I feel confident that there is research to support project based learning in math, and probably specific research that supports the work of Cathy Fosnot. Do I need to read it right now? Nope. I don’t. It does not bother me that John Hattie originally did his work with university medical students and now I am using it with 7 and 8 year olds cause I have seen it work.

Don’t get me wrong…I don’t think we can blindly accept everything that the Ministry or the Board of Ed throws our way. But when people I know and trust encourage me to try something they have researched and are recommending, I try not to resist it. I give it a try for myself and take it from there. That’s the only research that I need most of the time.


#notabookstudy: What Next?

We are still working on the “Ages and Timelines” investigation.  We worked out the difference between the ages of Carlos and his family, etc.  Next, it was time for everyone to calculate the difference between themselves and their family.

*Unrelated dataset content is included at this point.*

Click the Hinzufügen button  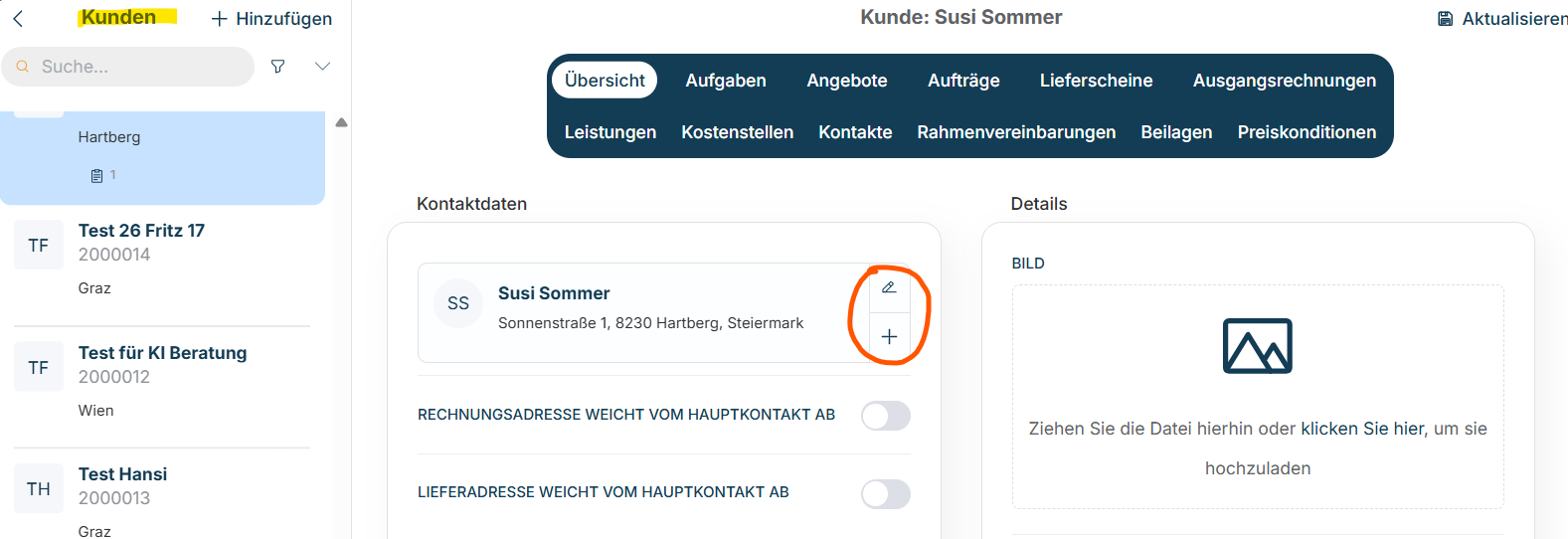click(271, 19)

I expected, anticipated, that some would have a tricker time than others.  Given the ages of their siblings, which are not always nice landmark numbers  like 10 or 15, I knew some would struggle a bit.  I also anticipated that because this part of the investigation is more for individuals some would struggle without a partner to talk through the work.

I was right.

But what I didn’t expect was the number of children who came with the answer.  I said, “How old is your mom?” and they said, “She is 33, and she was 25 when I was born.”  I didn’t expect so many children to then have trouble putting this together as a number line.  I mean, if you know where to start (8) and where to end (33) and you know the number of jumps in-between (25) then making the number line should be easy, right?

It wasn’t.

So my next step feels like a backward step, but I have decided it is a sideways step.  We need to go around this obstacle, learn a little bit more about number lines, and then move forward.

ALSO:  I didn’t anticipate the halves.  As in, “I am 9 and 1/2.” or “My brother is 14 and 1/2.”

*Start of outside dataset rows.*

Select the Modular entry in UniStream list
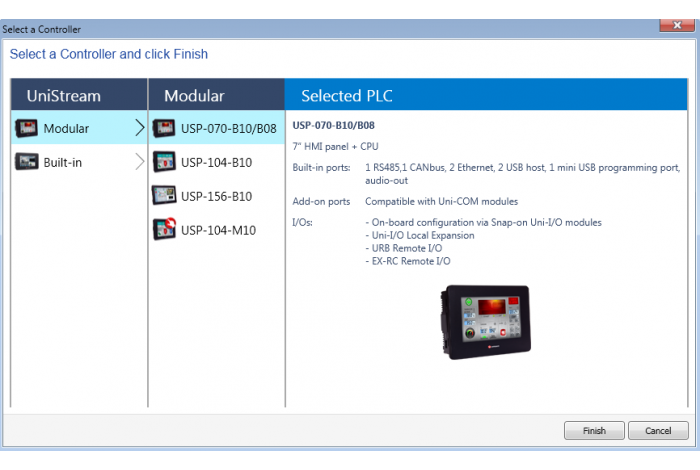 tap(66, 128)
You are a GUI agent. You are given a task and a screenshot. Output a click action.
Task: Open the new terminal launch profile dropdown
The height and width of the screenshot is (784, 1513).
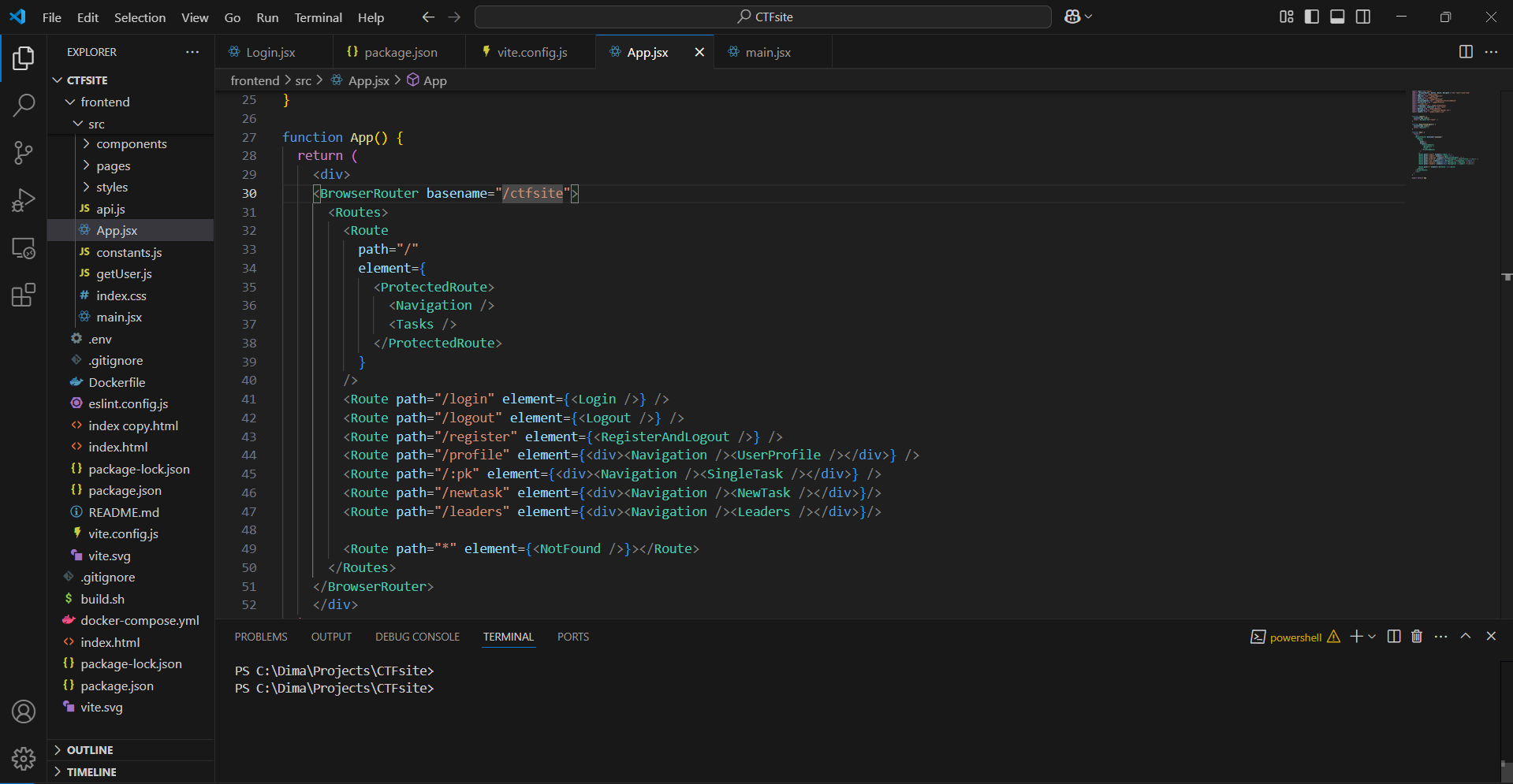pyautogui.click(x=1373, y=637)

I feel like this week, so far, 2 days in, has been all about being responsive to student understandings.  In the example above, I felt I had two choices.  One would have been to teach that child how to deal with the halves.  We could have talked about using a decimal, or about using the fraction to figure out a more accurate answer.  My other option, the one I chose for this child at this time, was to say, “We are going to forget about the halves for now.” He has a tentative grasp of this whole “finding the difference” concept.  Letting him stick with the whole numbers will help him solidify.  Talking to him about the decimals or fractions would muddy the water.  He’s in grade 3, the curriculum doesn’t require us to talk about the decimals or adding/subtracting fractions.

For the next two days I am going to do a part of this unit that my colleague skipped with her class: creating a timeline.  She felt it was confusing her class, but I feel like it will be useful to mine.

And at the end of the day, isn’t this responsive teaching what ditching the textbook is supposed to be about?